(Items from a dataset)
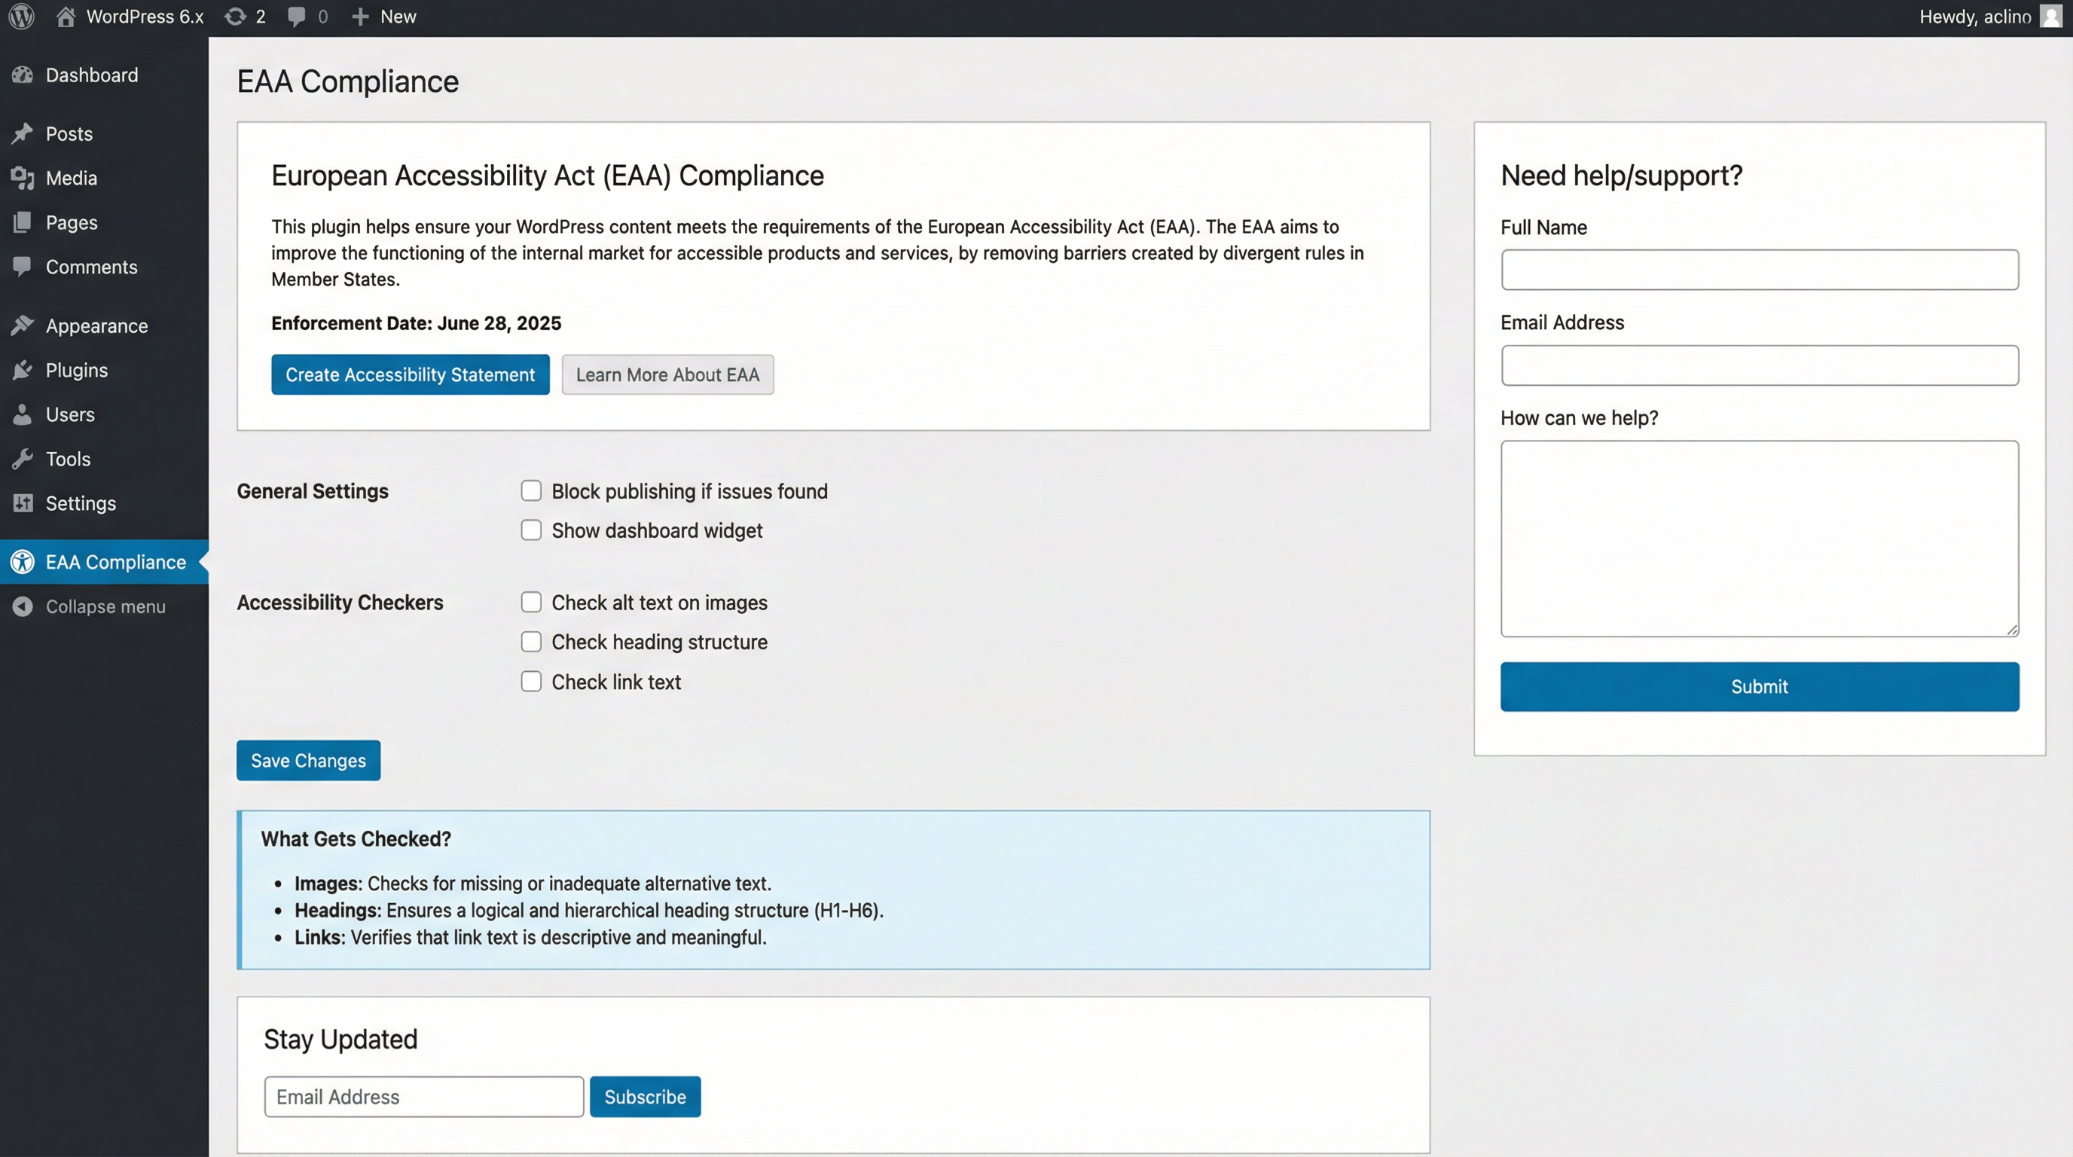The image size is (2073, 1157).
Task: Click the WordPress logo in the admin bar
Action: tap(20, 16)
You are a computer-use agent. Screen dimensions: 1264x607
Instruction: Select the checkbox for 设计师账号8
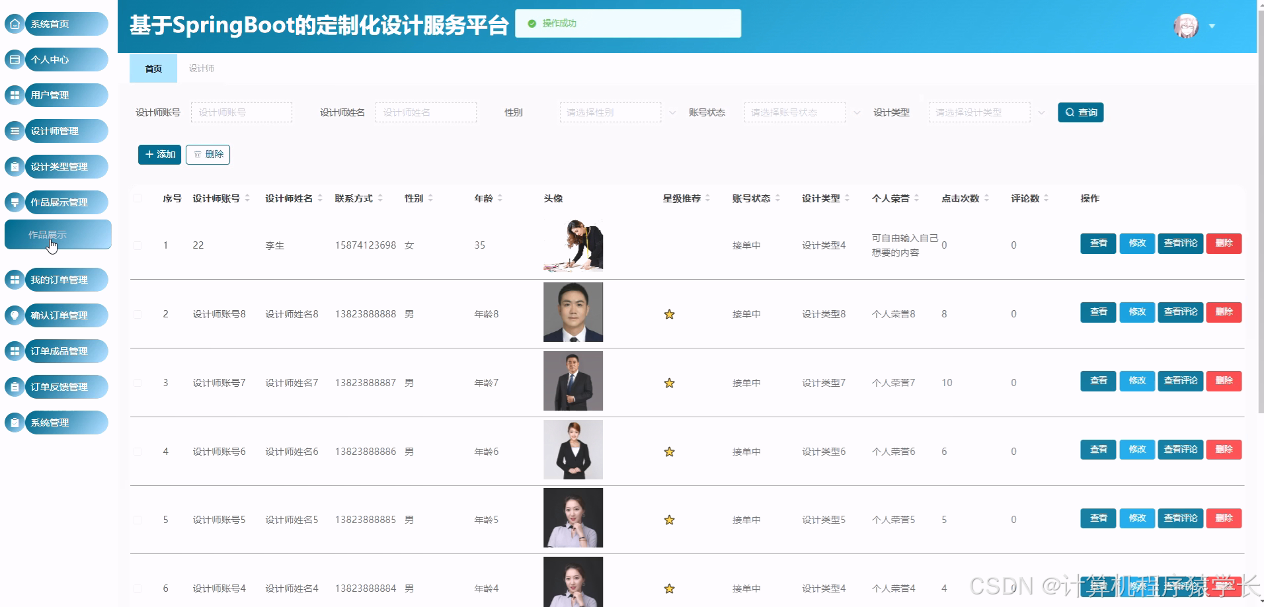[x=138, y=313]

[What the task asks] The expected output is an exact copy of the lines from the one with "You are a computer-use" to the final line of the entries above, pictures excepted; please include both ends.

[Solved exercise]
You are a computer-use agent. Screen dimensions: 1264x607
Instruction: Select the checkbox for 设计师账号8
[x=138, y=313]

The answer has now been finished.